Leur crime ? Avoir manifesté. Avoir levé la voix. Avoir osé défier la junte par des moyens citoyens.
Leur châtiment ? Une incarcération arbitraire, dans l’indifférence totale du droit.
Et aujourd’hui, on les libère — sans excuses, sans réparation, sans même un mot du parquet. Comme si quatre mois derrière les barreaux étaient une simple formalité administrative.
La Guinée de Doumbouya : manifester devient un acte criminel
Le régime actuel a peut-être mis fin au mandat d’Alpha Condé, mais il a conservé tous les réflexes autoritaires d’un pouvoir qui criminalise l’opposition.
Participer à une marche ? Direction la maison centrale. Organiser un meeting ? Interdiction préfectorale. Exprimer une opinion divergente ? Arrestation au petit matin.
Et dans le cas de l’UFDG, tous les moyens sont bons pour affaiblir un parti encore très enraciné dans l’opinion.
Les leaders sont surveillés. Les fédéraux harcelés. Les structures étouffées. Et quand tout cela ne suffit pas, on embastille.
Quatre mois pour quoi, exactement ?
Ni procès. Ni jugement. Ni faits précis.
Juste une décision politique habillée en procédure judiciaire.
Une détention dissuasive, pour faire peur aux autres, pour tester les lignes, pour imposer le silence.
Et au bout, on relâche sans bruit, espérant que personne ne posera de questions.
Mais ces quatre mois volés, ce sont quatre mois de vie, de dignité, de droits fondamentaux piétinés.
Et dans un État de droit, personne ne devrait jamais passer un seul jour en prison sans fondement clair.
La répression ciblée : une stratégie assumée du CNRD
Depuis la prise de pouvoir en septembre 2021, le CNRD avance sous le masque de la refondation, mais gouverne avec la matraque de la peur.
Les leaders d’opinion muselés. Les journalistes menacés. Les partis politiques suspendus. Et les manifestations systématiquement réprimées.
Ce n’est plus une transition. C’est une mise au pas. Et ces arrestations, comme celles des deux responsables de l’UFDG, font partie d’un dispositif bien huilé pour neutraliser toute contestation.

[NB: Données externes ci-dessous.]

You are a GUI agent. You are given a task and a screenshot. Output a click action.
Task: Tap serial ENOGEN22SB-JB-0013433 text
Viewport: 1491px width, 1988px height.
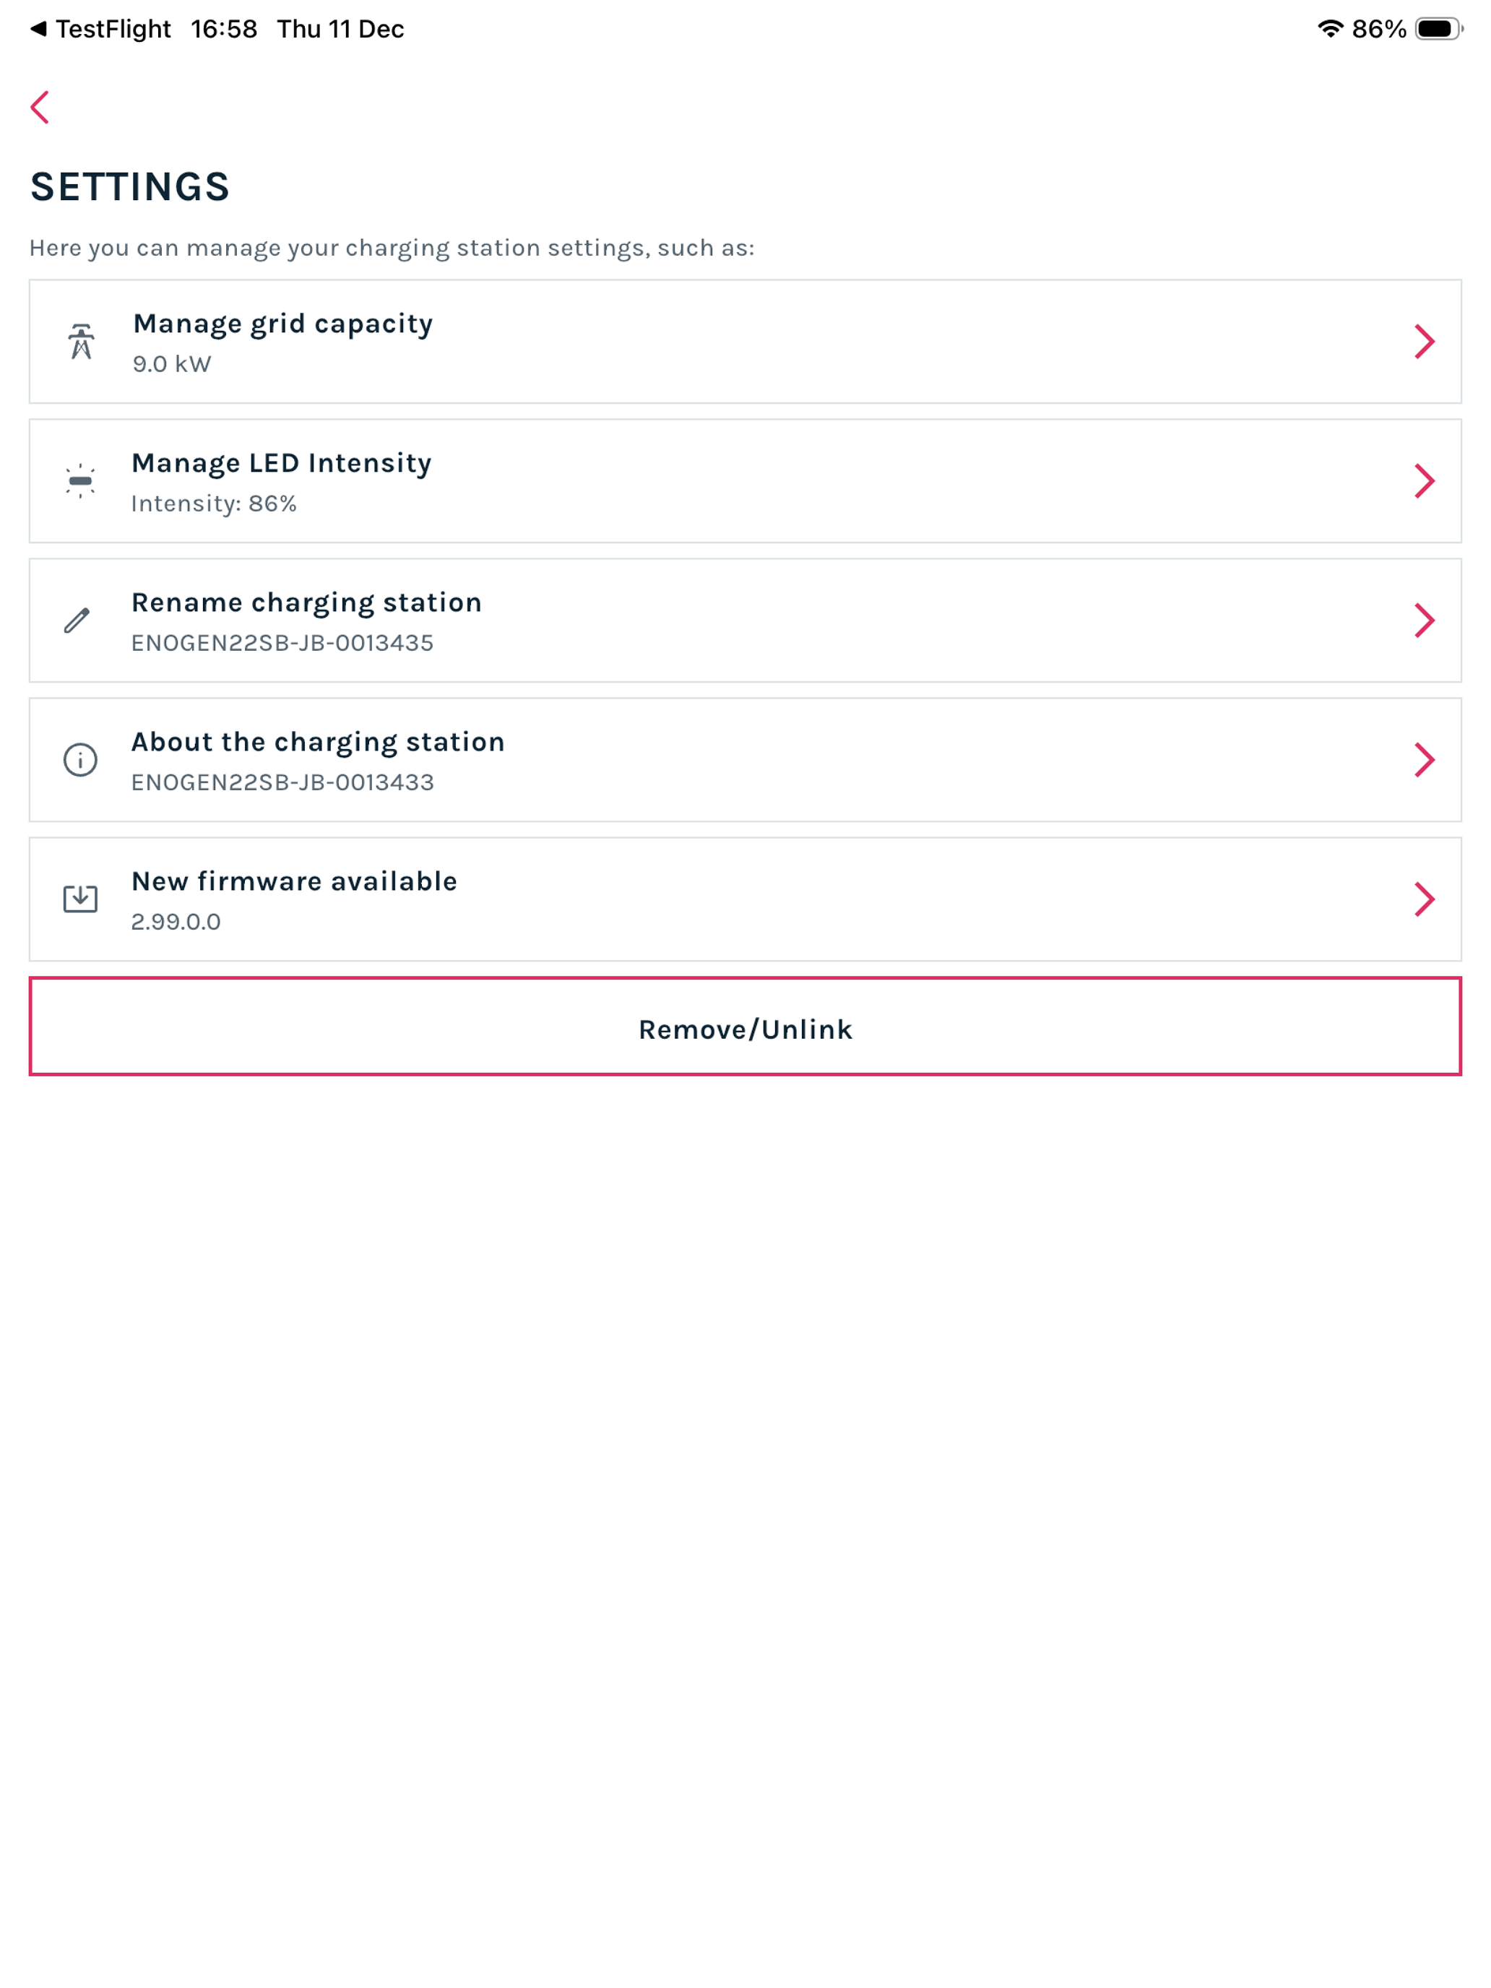[x=282, y=783]
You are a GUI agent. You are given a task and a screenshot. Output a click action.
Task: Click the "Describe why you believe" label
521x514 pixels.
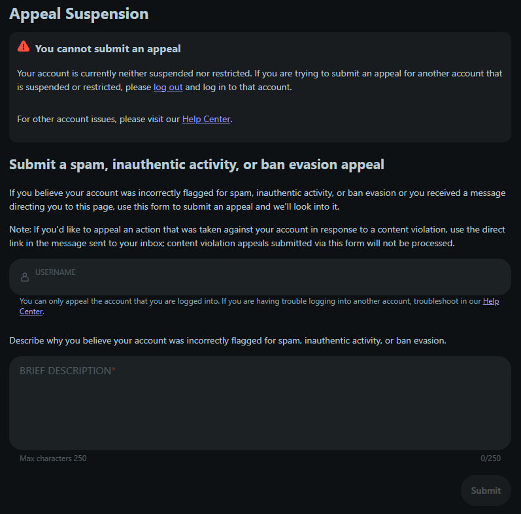pyautogui.click(x=227, y=340)
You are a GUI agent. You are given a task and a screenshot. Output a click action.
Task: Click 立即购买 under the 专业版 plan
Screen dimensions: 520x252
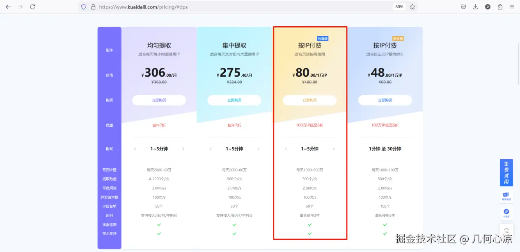pos(385,100)
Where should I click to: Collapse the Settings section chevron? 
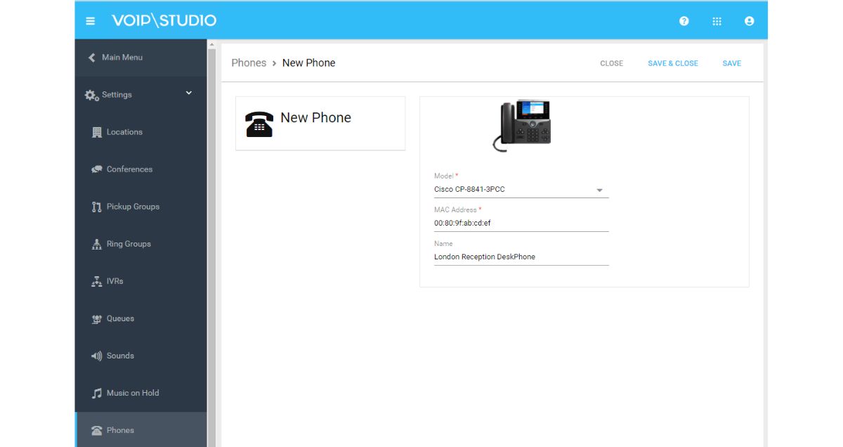(x=188, y=92)
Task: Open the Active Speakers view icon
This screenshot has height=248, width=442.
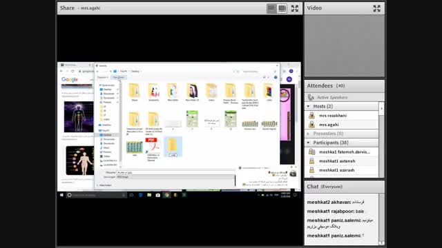Action: (311, 97)
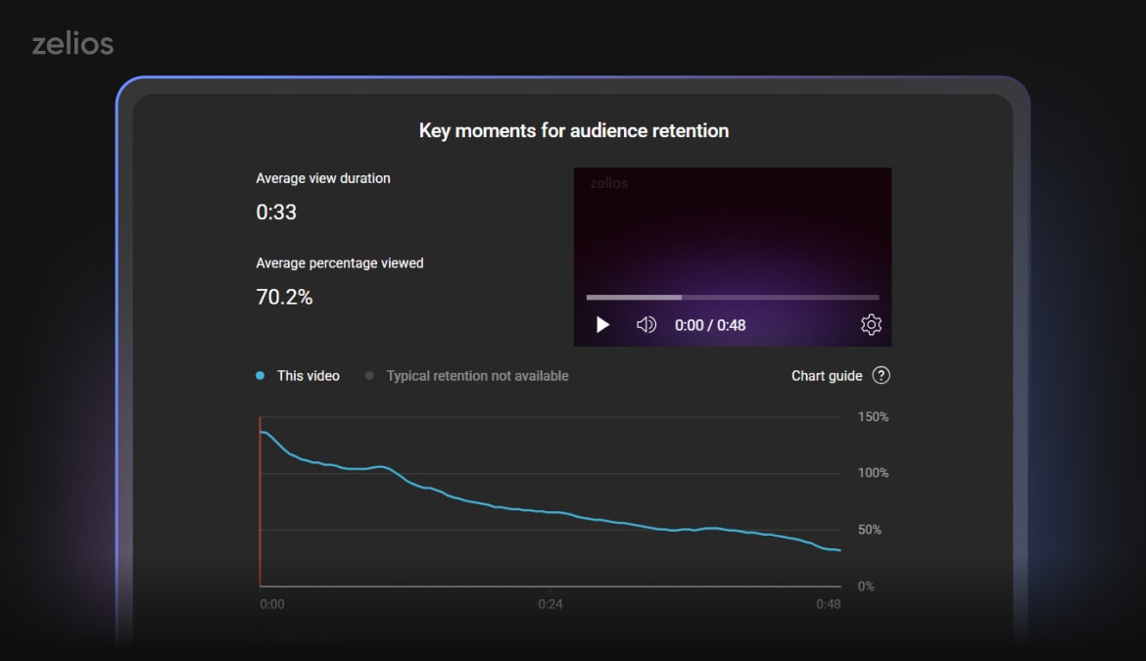1146x661 pixels.
Task: Click the Average percentage viewed 70.2% stat
Action: click(x=285, y=297)
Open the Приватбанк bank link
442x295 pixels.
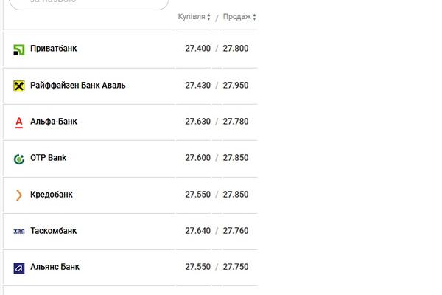54,48
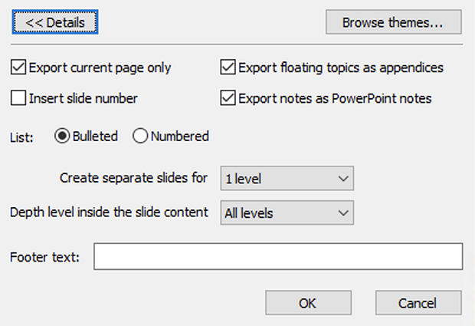Image resolution: width=475 pixels, height=326 pixels.
Task: Open Browse themes dialog
Action: 393,22
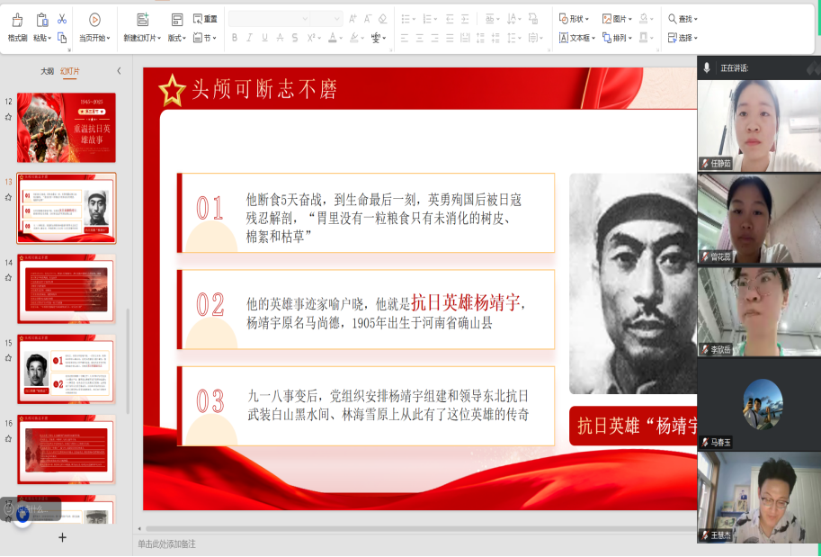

Et pendant ce temps, l’impunité des puissants prospère
Le contraste est saisissant : Deux responsables politiques croupissent quatre mois pour avoir appelé à une marche. Mais les putschistes, les détourneurs de fonds, les anciens bourreaux du 28 septembre, eux, sont graciés, recyclés, ou même promus.
La justice en Guinée n’est pas aveugle. Elle est sélective.
Elle frappe ceux qui dérangent, pas ceux qui détruisent.
Elle protège le pouvoir, pas la légalité.
Libérés, mais pas blanchis : le harcèlement continue
La libération de ces deux responsables ne signifie pas la fin de la répression. Elle signifie une pause stratégique. Un ajustement dans le timing. Un test de réaction.
Car à tout moment, les mêmes méthodes peuvent revenir : nouvelles arrestations, nouvelles accusations, nouvelles incarcérations.
C’est une épée suspendue au-dessus de chaque acteur politique. Un message envoyé à toute la société :
“Ne vous mêlez pas de politique, ou vous finirez en cellule.”
Mais qu’on se le dise : la prison ne fait pas taire les idées. Elle les renforce.
Et en libérant aujourd’hui ces deux cadres, le régime reconnaît une chose sans le dire : il n’a rien contre eux. Rien, sauf la peur de ce qu’ils représentent.
Et quand un pouvoir commence à emprisonner par peur… c’est qu’il sent déjà que son autorité vacille.